*ФРАГМЕНТ ТЕКСТА:*
Философская идея новеллы о воплощении, царства поэтической фантастики в мире искусства, в мире поэзии утверждается в последнем абзаце новеллы. Ее автор, страдающий от мысли, что ему приходится покидать сказочную Атлантиду и возвращаться в жалкое убожество своей мансарды, слышит ободряющие слова Линдхорста: «Разве сами вы не были только что в Атлантиде и разве не владеете вы там по крайней мере порядочной мызой как поэтической собственностью вашего ума? Да разве и блаженство Ансельма есть не что иное, как жизнь в поэзии, которой священная гармония всего сущего открывается как глубочайшая из тайн природы!»

В. Г. Белинский высоко ценил сатирический талант Гофмана, отмечая, что он умел «изображать действительность во всей ее истинности и казнить ядовитым сарказмом филистерство... своих соотечественников».

Эти наблюдения замечательного русского критика в полной мере могут быть отнесены к сказочной новелле «Крошка Цахес». В новой сказке полностью сохраняется двоемирие Гофмана в восприятии действительности, что опять нашло отражение в двуплановости композиции новеллы, в характерах персонажей и в их расстановке. Многие основные действующие лица новеллы-сказки.

«Крошка Цахес» имеют своих литературных прототипов в новелле «Золотой горшок»: студент Балтазар - Ансельма, Проспер Альпанус - Линдхорста, Кандида - Веронику.

Двуплановость новеллы раскрывается в противопоставлении мира поэтической мечты, сказочной страны Джиннистан, миру реальной повседневности, тому княжеству князя Барсануфа, в котором происходит действие новеллы. Двойственное существование ведут здесь некоторые персонажи и вещи, поскольку они совмещают свое сказочное волшебное бытие с существованием в реальном мире. Фея Розабельверде, она же канонисса приюта для благородных девиц Розеншен, покровительствует маленькому отвратительному Цахесу, наградив его тремя волшебными золотыми волосками.

*ИСХОДНЫЕ ДАННЫЕ:*
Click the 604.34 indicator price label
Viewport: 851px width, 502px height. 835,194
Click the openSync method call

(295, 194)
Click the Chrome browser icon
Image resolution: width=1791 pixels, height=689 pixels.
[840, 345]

*ЗАДАНИЕ:*
Какие персонажи «Крошки Цахеса» названы во фрагменте о новеллах Гофмана вместе с их литературными прототипами из «Золотого горшка»? Перечислите все такие пары.

*ПОЛНЫЙ ОТВЕТ:*
- Студент Балтазар и Ансельм
- Проспер Альпанус и Линдхорст
- Кандида и Вероника